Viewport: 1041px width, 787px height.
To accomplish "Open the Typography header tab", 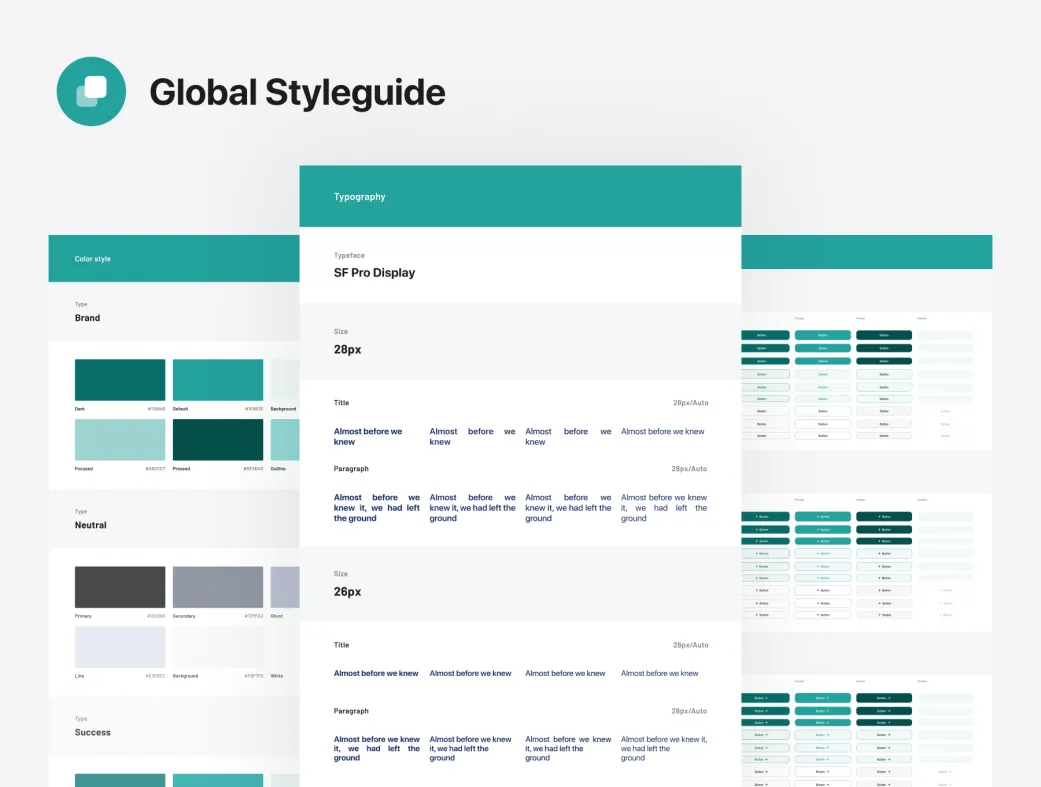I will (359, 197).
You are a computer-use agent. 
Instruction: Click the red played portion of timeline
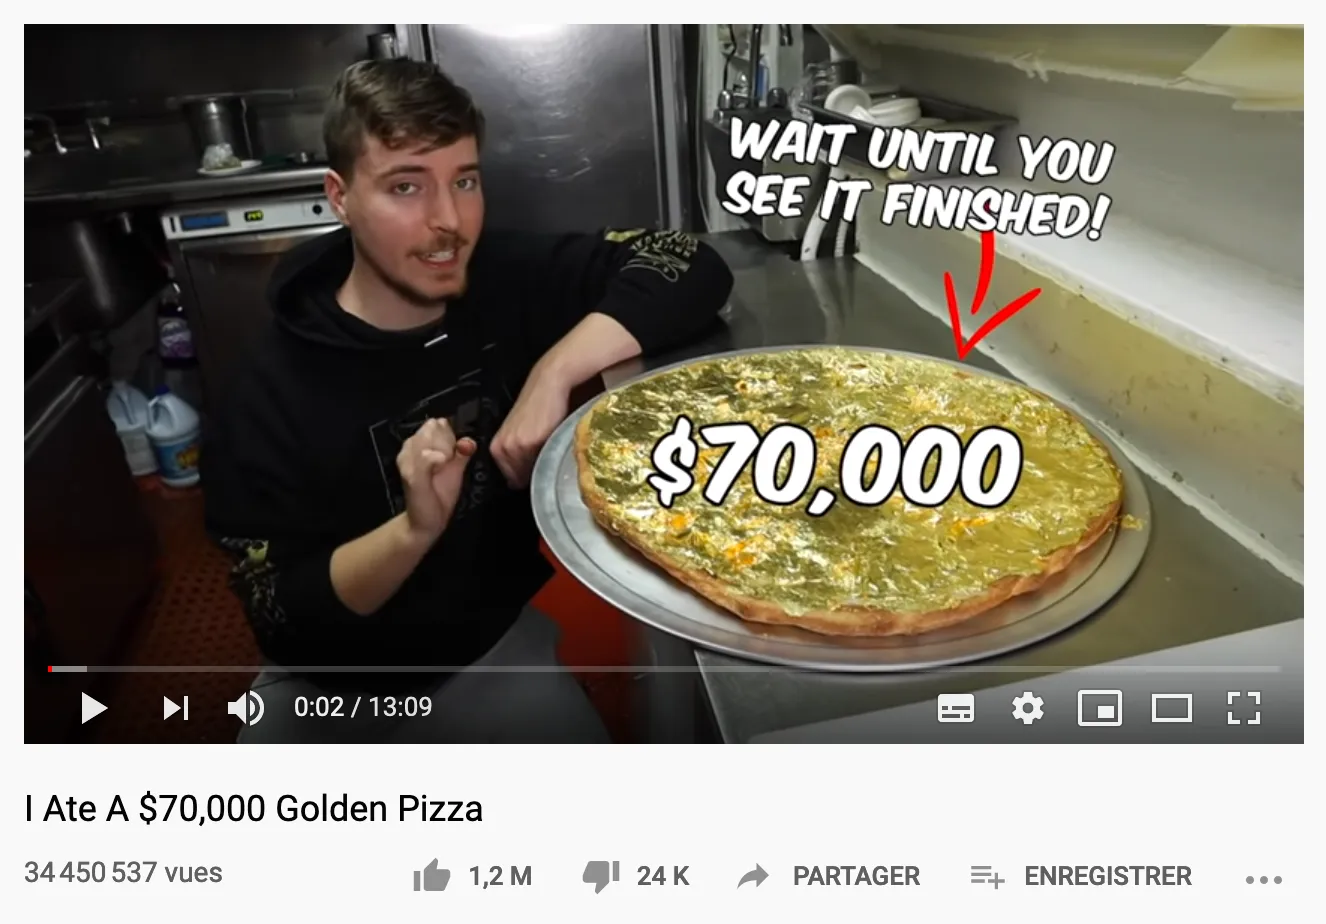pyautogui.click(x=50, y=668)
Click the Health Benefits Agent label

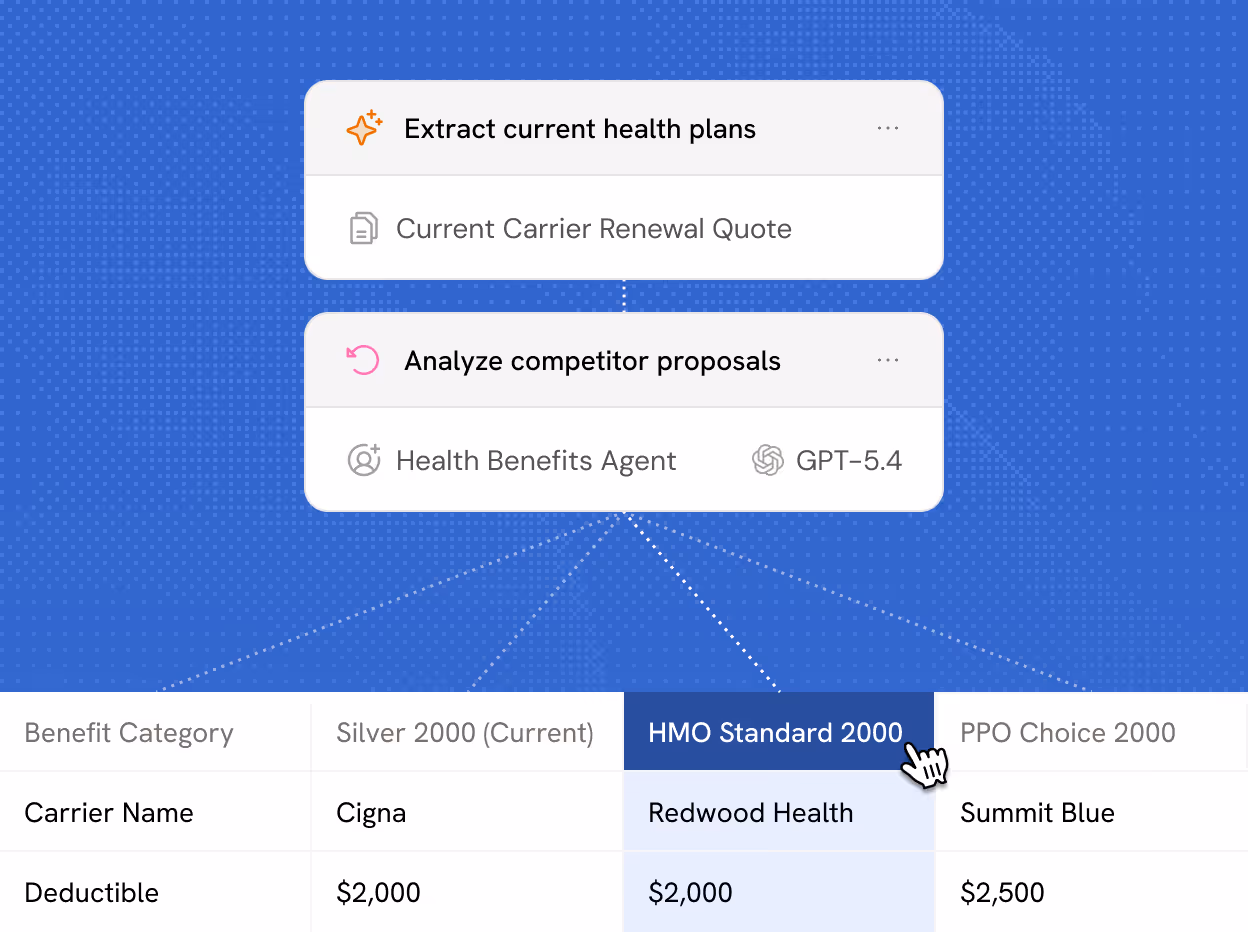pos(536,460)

● ● ● ● ●

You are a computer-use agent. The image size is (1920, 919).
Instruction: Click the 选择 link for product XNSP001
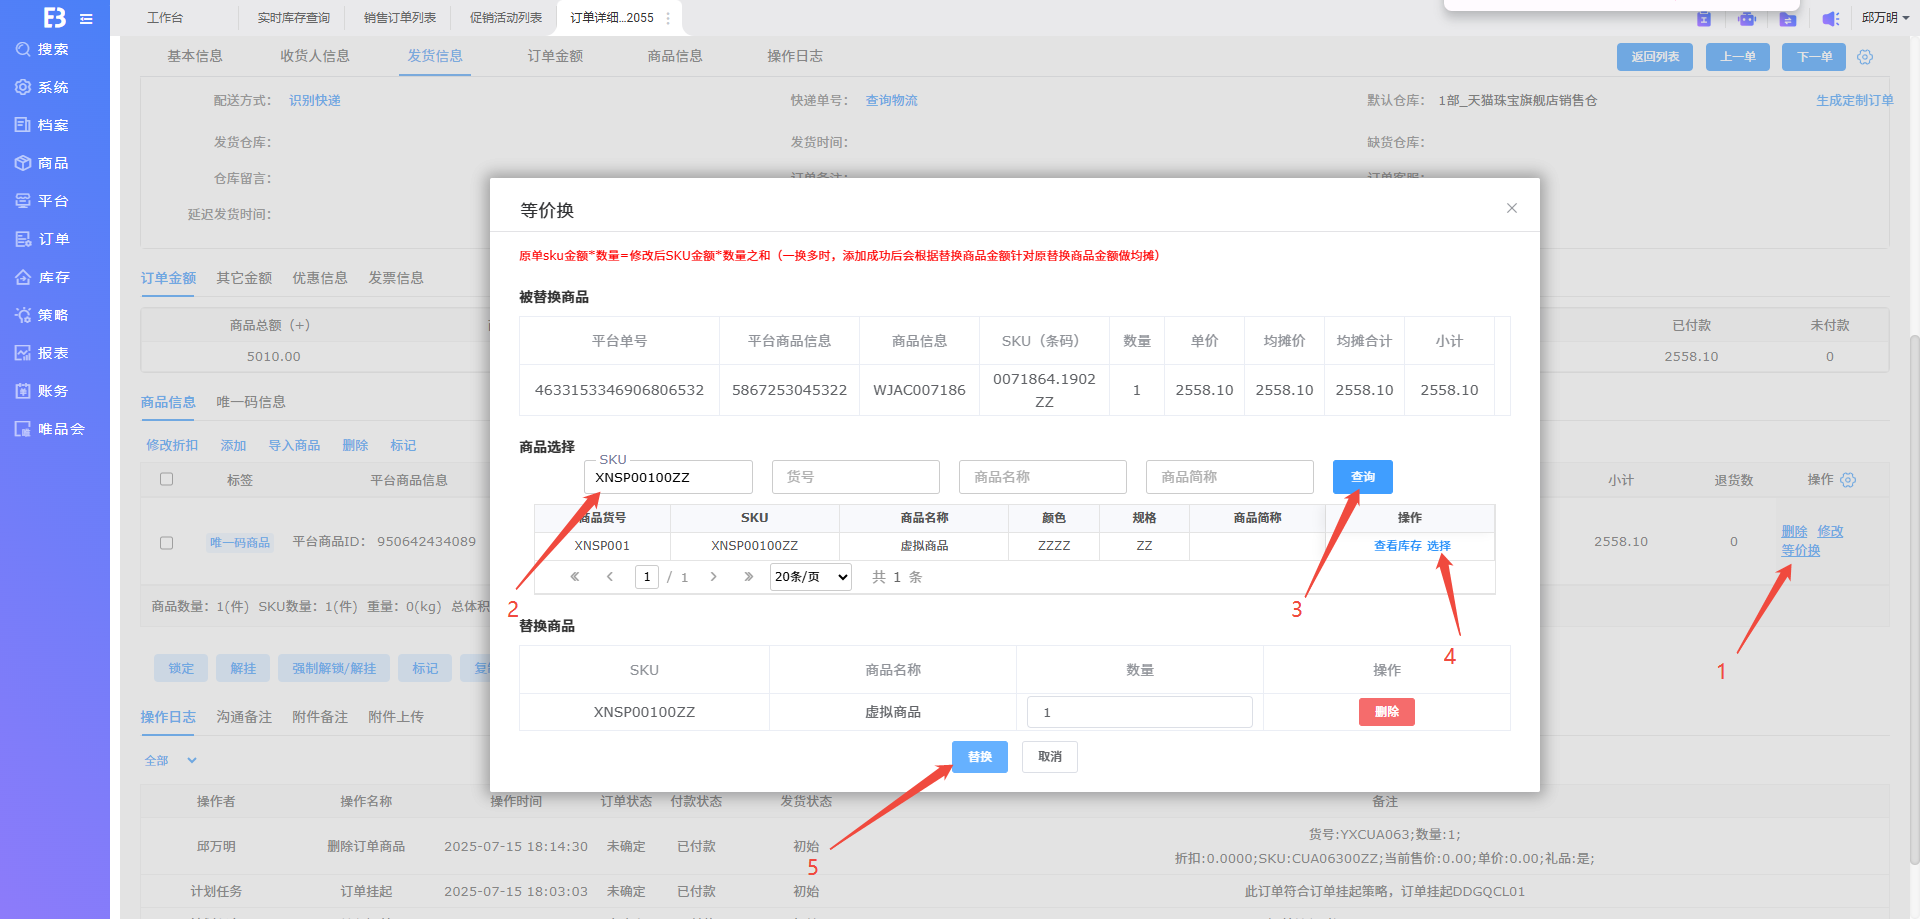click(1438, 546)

● ● ● ● ●

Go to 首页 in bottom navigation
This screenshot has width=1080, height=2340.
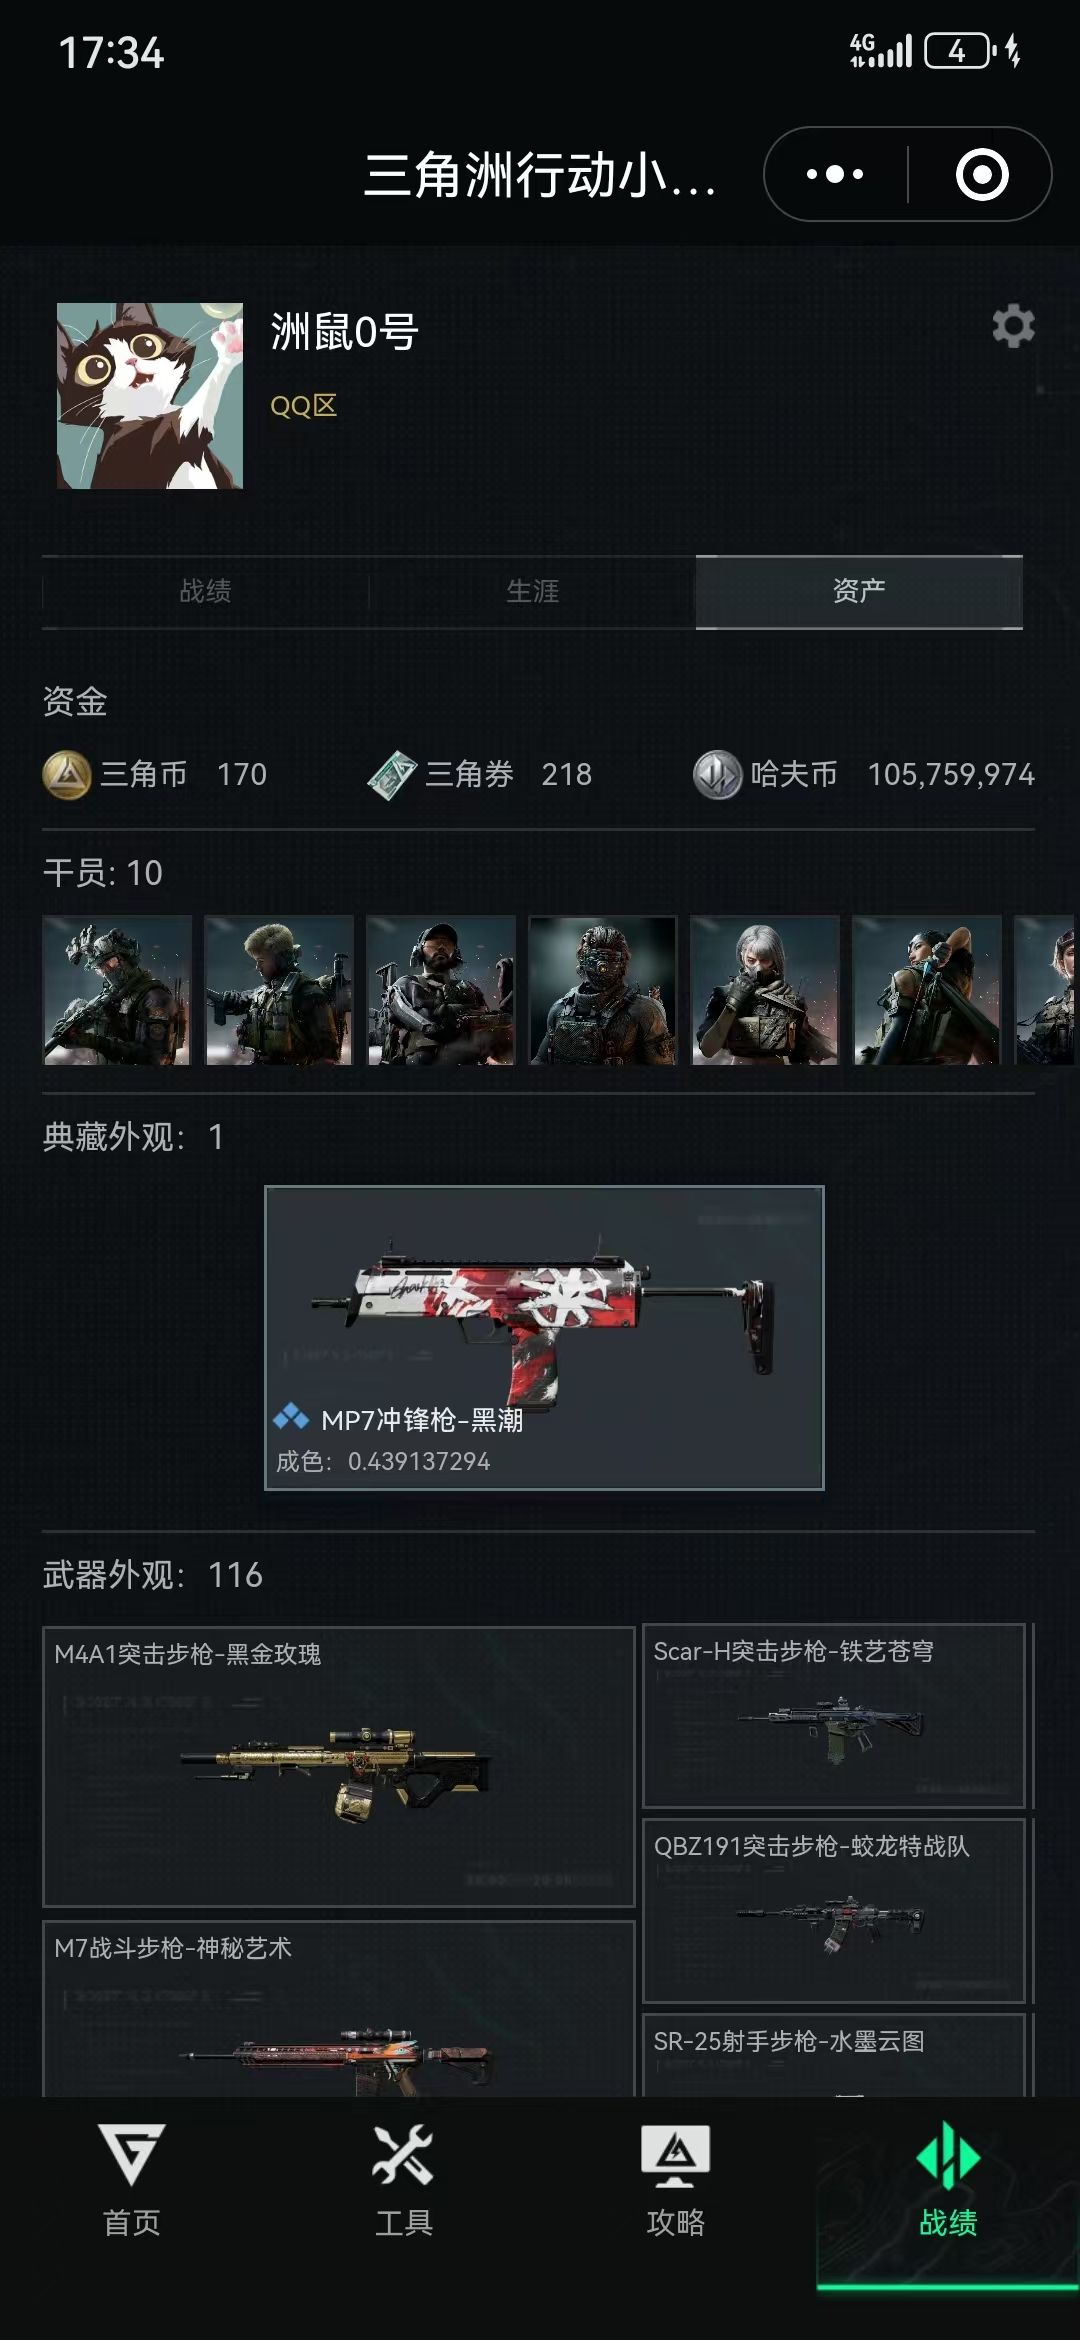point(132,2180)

● ● ● ● ●

Looking at the entries above, count the lines that contain the string "computer", then give the number and nothing else.

**Answer area:** 2